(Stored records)
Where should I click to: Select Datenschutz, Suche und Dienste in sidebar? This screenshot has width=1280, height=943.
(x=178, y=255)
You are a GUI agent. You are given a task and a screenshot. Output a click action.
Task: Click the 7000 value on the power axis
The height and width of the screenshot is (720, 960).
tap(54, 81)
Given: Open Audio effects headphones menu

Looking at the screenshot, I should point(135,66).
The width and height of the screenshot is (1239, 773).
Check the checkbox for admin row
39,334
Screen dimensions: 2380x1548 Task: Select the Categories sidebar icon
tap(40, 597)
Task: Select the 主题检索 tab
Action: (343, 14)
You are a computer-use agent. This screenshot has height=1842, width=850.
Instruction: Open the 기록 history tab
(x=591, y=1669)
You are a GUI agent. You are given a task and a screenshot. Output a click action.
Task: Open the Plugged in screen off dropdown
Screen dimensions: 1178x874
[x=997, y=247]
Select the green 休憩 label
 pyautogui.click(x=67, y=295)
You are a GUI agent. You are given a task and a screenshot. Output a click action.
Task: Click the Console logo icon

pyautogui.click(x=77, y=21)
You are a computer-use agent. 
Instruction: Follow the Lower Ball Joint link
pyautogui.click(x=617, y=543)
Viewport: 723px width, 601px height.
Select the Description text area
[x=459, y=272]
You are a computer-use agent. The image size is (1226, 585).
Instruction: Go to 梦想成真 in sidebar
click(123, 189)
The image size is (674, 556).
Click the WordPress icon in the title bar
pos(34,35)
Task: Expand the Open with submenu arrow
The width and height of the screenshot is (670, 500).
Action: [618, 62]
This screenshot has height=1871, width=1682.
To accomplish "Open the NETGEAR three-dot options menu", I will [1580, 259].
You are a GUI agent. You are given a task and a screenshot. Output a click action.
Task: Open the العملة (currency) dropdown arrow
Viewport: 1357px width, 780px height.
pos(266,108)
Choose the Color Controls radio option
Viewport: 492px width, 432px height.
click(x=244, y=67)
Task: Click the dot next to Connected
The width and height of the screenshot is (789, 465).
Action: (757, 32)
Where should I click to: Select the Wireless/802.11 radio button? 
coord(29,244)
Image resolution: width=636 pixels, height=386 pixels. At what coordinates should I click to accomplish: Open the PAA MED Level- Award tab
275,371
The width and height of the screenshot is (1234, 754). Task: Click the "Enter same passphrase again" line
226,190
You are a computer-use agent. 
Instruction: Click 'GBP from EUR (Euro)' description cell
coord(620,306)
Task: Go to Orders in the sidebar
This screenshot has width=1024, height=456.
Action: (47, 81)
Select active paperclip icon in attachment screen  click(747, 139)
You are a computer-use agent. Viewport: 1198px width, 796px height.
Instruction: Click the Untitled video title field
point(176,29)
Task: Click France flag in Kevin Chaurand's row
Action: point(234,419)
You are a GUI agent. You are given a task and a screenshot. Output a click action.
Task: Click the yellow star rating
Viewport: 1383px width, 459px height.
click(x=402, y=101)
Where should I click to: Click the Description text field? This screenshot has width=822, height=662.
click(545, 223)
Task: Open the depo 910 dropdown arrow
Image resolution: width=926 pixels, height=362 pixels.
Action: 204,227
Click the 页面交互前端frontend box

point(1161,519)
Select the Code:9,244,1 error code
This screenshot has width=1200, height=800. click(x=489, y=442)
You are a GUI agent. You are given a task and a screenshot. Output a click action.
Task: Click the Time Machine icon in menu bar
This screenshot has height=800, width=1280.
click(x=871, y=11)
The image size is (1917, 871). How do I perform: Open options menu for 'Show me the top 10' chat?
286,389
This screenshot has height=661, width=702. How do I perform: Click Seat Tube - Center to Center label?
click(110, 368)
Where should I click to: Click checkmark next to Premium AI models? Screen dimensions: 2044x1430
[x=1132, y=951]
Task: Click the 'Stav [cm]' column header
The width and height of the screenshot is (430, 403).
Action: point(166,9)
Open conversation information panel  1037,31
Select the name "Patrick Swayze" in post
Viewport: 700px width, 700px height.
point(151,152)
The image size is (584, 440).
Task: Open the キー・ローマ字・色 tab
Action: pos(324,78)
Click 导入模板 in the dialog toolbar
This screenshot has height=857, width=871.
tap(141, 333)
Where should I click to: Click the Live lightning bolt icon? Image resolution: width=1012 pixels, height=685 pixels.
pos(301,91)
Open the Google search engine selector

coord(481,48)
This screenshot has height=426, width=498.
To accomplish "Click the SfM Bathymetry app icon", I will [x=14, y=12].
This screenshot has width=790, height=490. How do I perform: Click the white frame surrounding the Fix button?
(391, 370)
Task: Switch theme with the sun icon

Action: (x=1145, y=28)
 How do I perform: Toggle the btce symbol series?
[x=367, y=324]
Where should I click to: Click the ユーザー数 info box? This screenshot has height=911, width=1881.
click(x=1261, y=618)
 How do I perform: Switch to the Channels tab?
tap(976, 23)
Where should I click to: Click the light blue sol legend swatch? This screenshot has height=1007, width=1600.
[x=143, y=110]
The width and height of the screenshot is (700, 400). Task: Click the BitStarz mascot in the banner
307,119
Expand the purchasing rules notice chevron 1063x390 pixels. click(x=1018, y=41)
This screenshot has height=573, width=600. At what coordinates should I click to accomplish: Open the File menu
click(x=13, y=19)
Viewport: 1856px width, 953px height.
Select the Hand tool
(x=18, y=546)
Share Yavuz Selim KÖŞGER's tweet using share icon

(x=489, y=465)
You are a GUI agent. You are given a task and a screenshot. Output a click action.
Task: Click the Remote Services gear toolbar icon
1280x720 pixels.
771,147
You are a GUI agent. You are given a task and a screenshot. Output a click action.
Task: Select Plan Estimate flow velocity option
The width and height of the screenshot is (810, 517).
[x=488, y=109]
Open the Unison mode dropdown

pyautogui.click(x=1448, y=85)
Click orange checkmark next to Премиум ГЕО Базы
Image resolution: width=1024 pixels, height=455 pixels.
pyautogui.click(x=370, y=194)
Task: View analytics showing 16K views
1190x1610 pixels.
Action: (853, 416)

(WORK ORDER)
Output the records again in full. Keep every character as written.

(ANSWER TO THE EXERCISE)
Where should I click to: Select Datenschutz, Suche und Dienste in sidebar? This screenshot has width=1280, height=943.
(x=178, y=255)
You are a GUI agent. You are given a task and a screenshot. Output a click action.
Task: Click the 7000 value on the power axis
The height and width of the screenshot is (720, 960).
tap(54, 81)
Given: Open Audio effects headphones menu

Looking at the screenshot, I should point(135,66).
The width and height of the screenshot is (1239, 773).
Check the checkbox for admin row
39,334
Screen dimensions: 2380x1548 Task: Select the Categories sidebar icon
tap(40, 597)
Task: Select the 主题检索 tab
Action: (343, 14)
You are a computer-use agent. This screenshot has height=1842, width=850.
Instruction: Open the 기록 history tab
(x=591, y=1669)
You are a GUI agent. You are given a task and a screenshot. Output a click action.
Task: Open the Plugged in screen off dropdown
Screen dimensions: 1178x874
[x=997, y=247]
Select the green 休憩 label
 pyautogui.click(x=67, y=295)
You are a GUI agent. You are given a task and a screenshot. Output a click action.
Task: Click the Console logo icon

pyautogui.click(x=77, y=21)
You are a computer-use agent. 
Instruction: Follow the Lower Ball Joint link
pyautogui.click(x=617, y=543)
Viewport: 723px width, 601px height.
Select the Description text area
[x=459, y=272]
You are a computer-use agent. The image size is (1226, 585).
Instruction: Go to 梦想成真 in sidebar
click(123, 189)
The image size is (674, 556).
Click the WordPress icon in the title bar
pos(34,35)
Task: Expand the Open with submenu arrow
The width and height of the screenshot is (670, 500).
Action: [618, 62]
This screenshot has height=1871, width=1682.
To accomplish "Open the NETGEAR three-dot options menu", I will [1580, 259].
You are a GUI agent. You are given a task and a screenshot. Output a click action.
Task: Open the العملة (currency) dropdown arrow
Viewport: 1357px width, 780px height.
pos(266,108)
Choose the Color Controls radio option
Viewport: 492px width, 432px height.
click(x=244, y=67)
Task: Click the dot next to Connected
The width and height of the screenshot is (789, 465).
Action: (757, 32)
Where should I click to: Select the Wireless/802.11 radio button? 
coord(29,244)
Image resolution: width=636 pixels, height=386 pixels. At what coordinates should I click to accomplish: Open the PAA MED Level- Award tab
275,371
The width and height of the screenshot is (1234, 754). Task: Click the "Enter same passphrase again" line
226,190
You are a computer-use agent. 
Instruction: Click 'GBP from EUR (Euro)' description cell
coord(620,306)
Task: Go to Orders in the sidebar
This screenshot has width=1024, height=456.
Action: (47, 81)
Select active paperclip icon in attachment screen  click(747, 139)
You are a computer-use agent. Viewport: 1198px width, 796px height.
Instruction: Click the Untitled video title field
point(176,29)
Task: Click France flag in Kevin Chaurand's row
Action: point(234,419)
You are a GUI agent. You are given a task and a screenshot. Output a click action.
Task: Click the yellow star rating
Viewport: 1383px width, 459px height.
click(x=402, y=101)
Where should I click to: Click the Description text field? This screenshot has width=822, height=662.
click(545, 223)
Task: Open the depo 910 dropdown arrow
Image resolution: width=926 pixels, height=362 pixels.
Action: 204,227
Click the 页面交互前端frontend box

point(1161,519)
Select the Code:9,244,1 error code
This screenshot has width=1200, height=800. click(x=489, y=442)
You are a GUI agent. You are given a task and a screenshot. Output a click action.
Task: Click the Time Machine icon in menu bar
This screenshot has height=800, width=1280.
click(x=871, y=11)
The image size is (1917, 871). How do I perform: Open options menu for 'Show me the top 10' chat?
286,389
This screenshot has height=661, width=702. How do I perform: Click Seat Tube - Center to Center label?
click(110, 368)
Where should I click to: Click checkmark next to Premium AI models? Screen dimensions: 2044x1430
[x=1132, y=951]
Task: Click the 'Stav [cm]' column header
The width and height of the screenshot is (430, 403).
Action: point(166,9)
Open conversation information panel  1037,31
Select the name "Patrick Swayze" in post
Viewport: 700px width, 700px height.
point(151,152)
The image size is (584, 440).
Task: Open the キー・ローマ字・色 tab
Action: pos(324,78)
Click 导入模板 in the dialog toolbar
This screenshot has height=857, width=871.
tap(141, 333)
Where should I click to: Click the Live lightning bolt icon? Image resolution: width=1012 pixels, height=685 pixels.
pos(301,91)
Open the Google search engine selector

coord(481,48)
This screenshot has height=426, width=498.
To accomplish "Click the SfM Bathymetry app icon", I will [x=14, y=12].
This screenshot has width=790, height=490. How do I perform: Click the white frame surrounding the Fix button?
(391, 370)
Task: Switch theme with the sun icon

Action: (x=1145, y=28)
 How do I perform: Toggle the btce symbol series?
[x=367, y=324]
Where should I click to: Click the ユーザー数 info box? This screenshot has height=911, width=1881.
click(x=1261, y=618)
 How do I perform: Switch to the Channels tab?
tap(976, 23)
Where should I click to: Click the light blue sol legend swatch? This screenshot has height=1007, width=1600.
[x=143, y=110]
The width and height of the screenshot is (700, 400). Task: Click the BitStarz mascot in the banner
307,119
Expand the purchasing rules notice chevron 1063x390 pixels. click(x=1018, y=41)
This screenshot has height=573, width=600. At what coordinates should I click to accomplish: Open the File menu
click(x=13, y=19)
Viewport: 1856px width, 953px height.
Select the Hand tool
(x=18, y=546)
Share Yavuz Selim KÖŞGER's tweet using share icon

(x=489, y=465)
You are a GUI agent. You are given a task and a screenshot. Output a click action.
Task: Click the Remote Services gear toolbar icon
1280x720 pixels.
771,147
You are a GUI agent. You are given a task and a screenshot. Output a click action.
Task: Select Plan Estimate flow velocity option
The width and height of the screenshot is (810, 517).
[x=488, y=109]
Open the Unison mode dropdown

pyautogui.click(x=1448, y=85)
Click orange checkmark next to Премиум ГЕО Базы
Image resolution: width=1024 pixels, height=455 pixels.
pyautogui.click(x=370, y=194)
Task: View analytics showing 16K views
1190x1610 pixels.
Action: (853, 416)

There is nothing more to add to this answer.